Install from Source
Clone the DecodingTrust-Agent Platform repository and install it in editable mode. This is the recommended setup for contributors and anyone running evaluations end to end (agents + judges + dataset).
git, Docker (for the per-domain sandbox containers), and an API key for at least one model provider.Step 1 — Clone the repository
git clone https://github.com/AI-secure/DecodingTrust-Agent.git
cd DecodingTrust-AgentStep 2 — Install Python dependencies
The repo ships with both requirements.txt and a pyproject.toml.
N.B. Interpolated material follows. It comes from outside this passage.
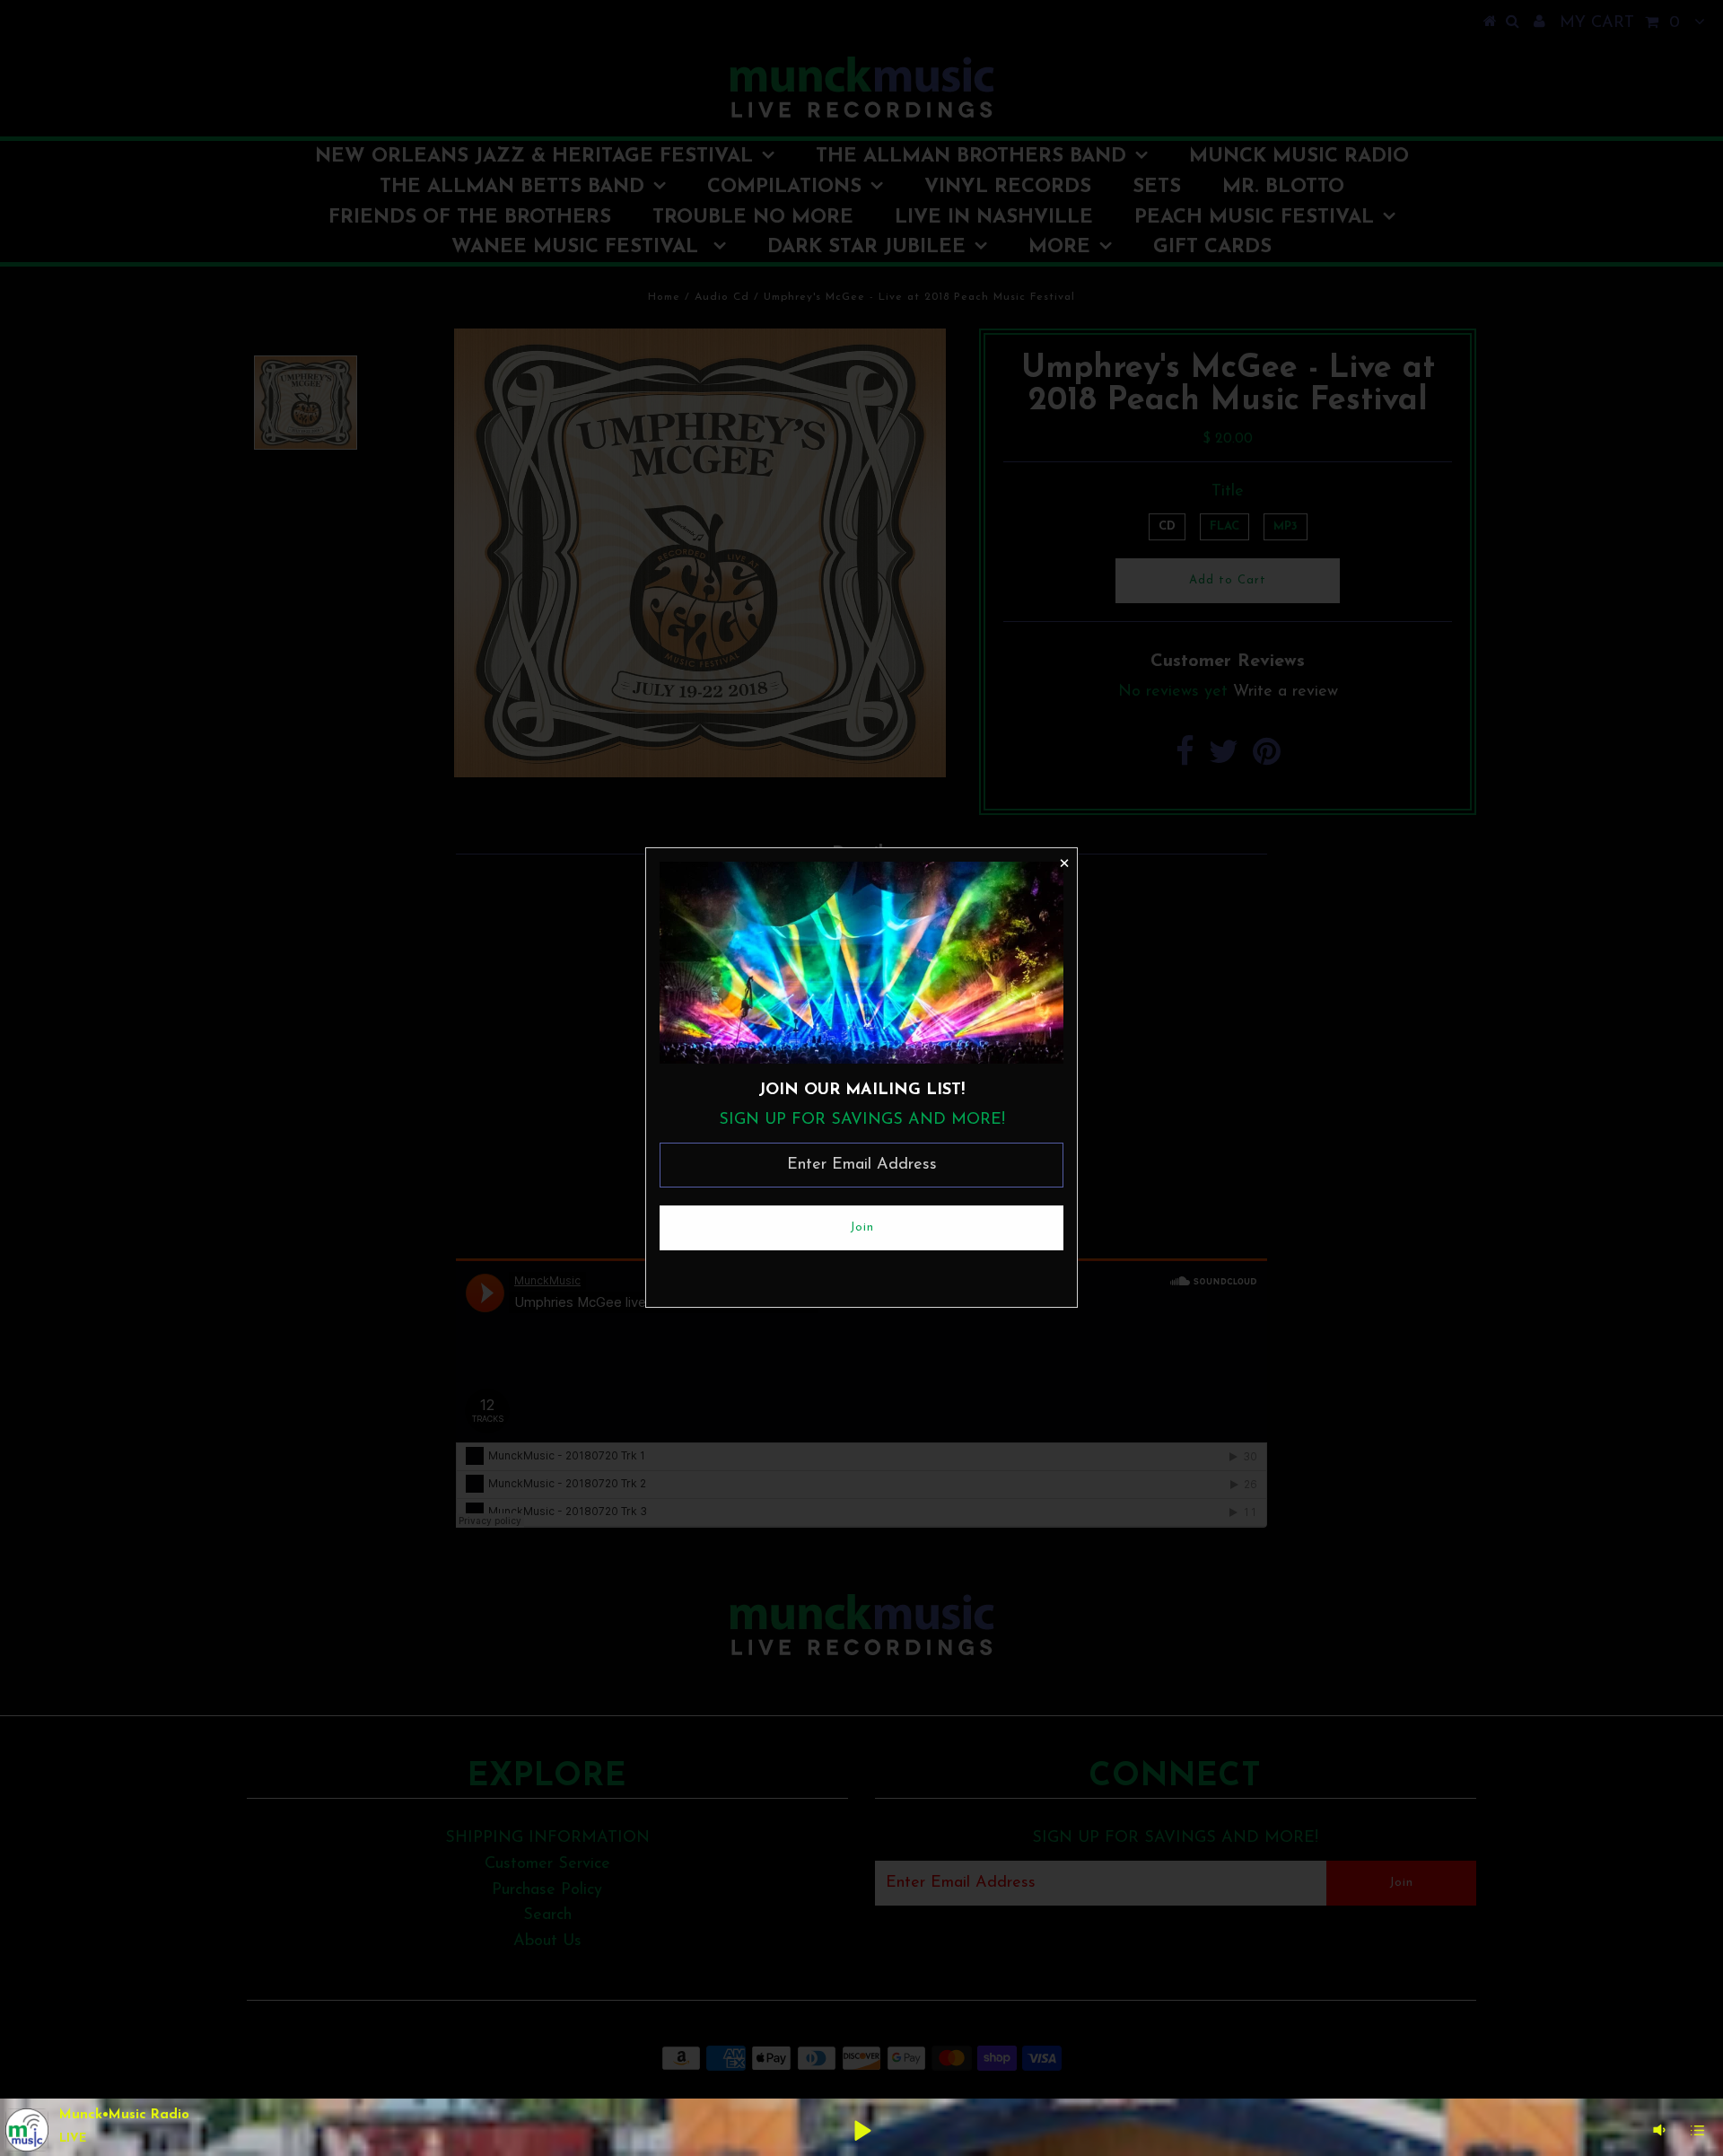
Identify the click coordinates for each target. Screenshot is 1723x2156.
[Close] (1063, 861)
We recommend a fresh virtual environment, then editable install so changes you make to agent/, dt_arena/, and dt_arms/ are picked up live.
python3 -m venv .venv
source .venv/bin/activate
pip install --upgrade pip
pip install -r requirements.txt
pip install -e .Step 3 — Optional framework SDKs
The base install gives you OpenAI Agents SDK, Claude Agent SDK, Google ADK, LangChain, and PocketFlow wrappers. OpenClaw is optional and requires the OpenClaw CLI:
# OpenClaw CLI (only needed for the OpenClaw agent wrapper)
npm install -g openclaw
openclaw models auth paste-token --provider openaiStep 4 — Configure API keys
Create a .env at the repo root with the keys for whichever providers you plan to use:
# .env
OPENAI_API_KEY=sk-...
ANTHROPIC_API_KEY=sk-ant-...
GOOGLE_API_KEY=...
# Optional: pin a port range for parallel evaluation
DT_PORT_RANGE=10000-12000Step 5 — Sanity check
Run the OpenAI SDK example agent against a single benign CRM task. This pulls one Salesforce sandbox container and exits in ~2 minutes.
python agent/openaisdk/example.py \
--config dataset/crm/benign/1/config.yaml \
--model gpt-4oYou should see a trajectory file written to results/openaisdk/crm/benign/1/<timestamp>.json.